Supplied records:
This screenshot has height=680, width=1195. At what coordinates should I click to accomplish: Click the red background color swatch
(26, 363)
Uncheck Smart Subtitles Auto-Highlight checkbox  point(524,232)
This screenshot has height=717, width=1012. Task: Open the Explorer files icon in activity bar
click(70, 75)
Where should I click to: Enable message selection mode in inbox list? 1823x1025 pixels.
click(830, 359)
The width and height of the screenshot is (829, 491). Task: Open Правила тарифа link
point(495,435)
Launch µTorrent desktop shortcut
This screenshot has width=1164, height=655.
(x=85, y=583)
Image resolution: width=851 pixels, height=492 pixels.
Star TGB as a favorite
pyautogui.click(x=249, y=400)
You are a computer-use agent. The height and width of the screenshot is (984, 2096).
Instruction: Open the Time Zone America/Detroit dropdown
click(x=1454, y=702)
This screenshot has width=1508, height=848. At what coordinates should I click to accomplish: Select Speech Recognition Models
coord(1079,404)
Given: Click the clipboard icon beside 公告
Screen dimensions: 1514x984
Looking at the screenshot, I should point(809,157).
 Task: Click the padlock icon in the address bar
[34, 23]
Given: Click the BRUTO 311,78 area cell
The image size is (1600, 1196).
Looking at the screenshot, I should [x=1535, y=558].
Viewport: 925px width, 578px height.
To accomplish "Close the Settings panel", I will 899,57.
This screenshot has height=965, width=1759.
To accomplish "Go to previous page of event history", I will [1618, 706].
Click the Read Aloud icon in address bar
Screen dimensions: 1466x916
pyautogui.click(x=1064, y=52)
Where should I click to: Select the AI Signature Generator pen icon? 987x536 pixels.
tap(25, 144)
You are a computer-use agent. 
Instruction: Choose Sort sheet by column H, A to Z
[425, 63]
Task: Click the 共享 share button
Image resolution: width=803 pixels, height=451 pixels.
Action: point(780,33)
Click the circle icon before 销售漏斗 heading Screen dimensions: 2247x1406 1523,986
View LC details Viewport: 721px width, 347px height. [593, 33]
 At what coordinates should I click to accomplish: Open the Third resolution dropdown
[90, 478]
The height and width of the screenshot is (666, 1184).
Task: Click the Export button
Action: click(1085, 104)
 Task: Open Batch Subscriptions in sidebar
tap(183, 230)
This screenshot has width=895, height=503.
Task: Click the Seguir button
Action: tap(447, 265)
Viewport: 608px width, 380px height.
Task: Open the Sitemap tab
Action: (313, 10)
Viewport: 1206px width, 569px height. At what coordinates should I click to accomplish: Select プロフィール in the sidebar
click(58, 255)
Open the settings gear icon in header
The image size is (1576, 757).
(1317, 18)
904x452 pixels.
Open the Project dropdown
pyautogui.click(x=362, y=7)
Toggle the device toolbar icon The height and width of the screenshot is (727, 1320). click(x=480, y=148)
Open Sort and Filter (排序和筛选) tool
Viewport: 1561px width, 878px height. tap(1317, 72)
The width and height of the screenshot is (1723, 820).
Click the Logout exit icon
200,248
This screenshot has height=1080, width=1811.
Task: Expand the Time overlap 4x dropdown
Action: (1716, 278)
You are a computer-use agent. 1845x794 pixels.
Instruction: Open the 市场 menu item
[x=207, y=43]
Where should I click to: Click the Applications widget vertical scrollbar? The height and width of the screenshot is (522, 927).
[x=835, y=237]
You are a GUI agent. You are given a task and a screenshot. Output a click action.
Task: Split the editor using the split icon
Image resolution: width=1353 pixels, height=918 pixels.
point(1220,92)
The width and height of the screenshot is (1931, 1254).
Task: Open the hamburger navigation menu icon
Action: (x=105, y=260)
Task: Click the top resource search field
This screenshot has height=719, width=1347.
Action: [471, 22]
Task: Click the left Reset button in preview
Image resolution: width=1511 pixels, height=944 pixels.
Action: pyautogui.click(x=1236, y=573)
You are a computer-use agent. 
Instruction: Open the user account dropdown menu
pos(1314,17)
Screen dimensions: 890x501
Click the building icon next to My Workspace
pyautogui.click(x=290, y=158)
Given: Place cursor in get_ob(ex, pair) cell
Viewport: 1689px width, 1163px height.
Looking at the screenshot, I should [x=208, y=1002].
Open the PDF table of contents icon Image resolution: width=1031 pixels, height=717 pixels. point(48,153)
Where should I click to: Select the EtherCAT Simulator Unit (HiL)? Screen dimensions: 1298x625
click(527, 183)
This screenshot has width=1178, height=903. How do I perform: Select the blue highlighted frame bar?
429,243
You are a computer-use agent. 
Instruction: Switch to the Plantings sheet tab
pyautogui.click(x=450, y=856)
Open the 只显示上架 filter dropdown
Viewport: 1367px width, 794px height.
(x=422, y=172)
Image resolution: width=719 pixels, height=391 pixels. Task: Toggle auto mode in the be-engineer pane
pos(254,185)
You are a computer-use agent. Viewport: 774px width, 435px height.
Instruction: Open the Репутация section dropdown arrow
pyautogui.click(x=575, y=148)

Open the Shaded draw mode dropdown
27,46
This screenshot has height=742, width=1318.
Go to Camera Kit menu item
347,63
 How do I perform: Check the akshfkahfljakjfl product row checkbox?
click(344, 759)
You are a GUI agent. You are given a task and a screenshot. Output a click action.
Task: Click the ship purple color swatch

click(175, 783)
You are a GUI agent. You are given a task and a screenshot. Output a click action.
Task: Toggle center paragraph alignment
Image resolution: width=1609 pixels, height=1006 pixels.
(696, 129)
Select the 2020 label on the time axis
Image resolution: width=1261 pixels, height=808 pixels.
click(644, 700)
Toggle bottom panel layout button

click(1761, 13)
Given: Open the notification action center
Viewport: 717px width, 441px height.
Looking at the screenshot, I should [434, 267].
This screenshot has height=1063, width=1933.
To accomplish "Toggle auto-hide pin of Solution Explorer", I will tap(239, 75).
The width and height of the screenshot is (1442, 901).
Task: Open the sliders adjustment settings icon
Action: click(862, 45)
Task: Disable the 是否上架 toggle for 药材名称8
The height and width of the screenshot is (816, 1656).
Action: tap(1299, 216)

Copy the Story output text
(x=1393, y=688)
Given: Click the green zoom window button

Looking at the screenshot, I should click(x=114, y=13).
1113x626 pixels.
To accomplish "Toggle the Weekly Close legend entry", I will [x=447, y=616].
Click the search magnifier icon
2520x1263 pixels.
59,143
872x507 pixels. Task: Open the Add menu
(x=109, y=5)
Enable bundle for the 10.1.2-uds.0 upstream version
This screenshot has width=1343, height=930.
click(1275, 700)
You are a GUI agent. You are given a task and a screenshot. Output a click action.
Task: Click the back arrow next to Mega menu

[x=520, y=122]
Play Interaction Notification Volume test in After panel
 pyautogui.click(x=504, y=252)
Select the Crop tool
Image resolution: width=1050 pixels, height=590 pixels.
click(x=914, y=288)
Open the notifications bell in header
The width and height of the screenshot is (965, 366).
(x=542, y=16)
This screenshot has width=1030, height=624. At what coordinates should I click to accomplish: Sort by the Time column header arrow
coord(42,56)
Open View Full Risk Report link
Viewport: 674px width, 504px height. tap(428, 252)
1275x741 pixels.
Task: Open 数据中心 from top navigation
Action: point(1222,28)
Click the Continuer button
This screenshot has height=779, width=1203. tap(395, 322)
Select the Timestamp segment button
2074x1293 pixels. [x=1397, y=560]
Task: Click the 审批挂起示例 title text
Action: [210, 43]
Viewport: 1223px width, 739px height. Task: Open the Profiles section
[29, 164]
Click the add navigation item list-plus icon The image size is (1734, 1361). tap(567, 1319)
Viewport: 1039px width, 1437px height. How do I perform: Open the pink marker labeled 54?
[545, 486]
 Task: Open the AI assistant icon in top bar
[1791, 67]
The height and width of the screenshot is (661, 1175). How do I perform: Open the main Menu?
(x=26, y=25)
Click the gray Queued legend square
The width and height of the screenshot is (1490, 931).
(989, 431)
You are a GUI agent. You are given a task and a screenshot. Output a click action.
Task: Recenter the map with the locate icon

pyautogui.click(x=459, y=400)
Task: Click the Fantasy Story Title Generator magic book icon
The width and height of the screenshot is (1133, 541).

What to produce: Determine how many lines of the records hold the word "search", giving only that number.

Solution: 2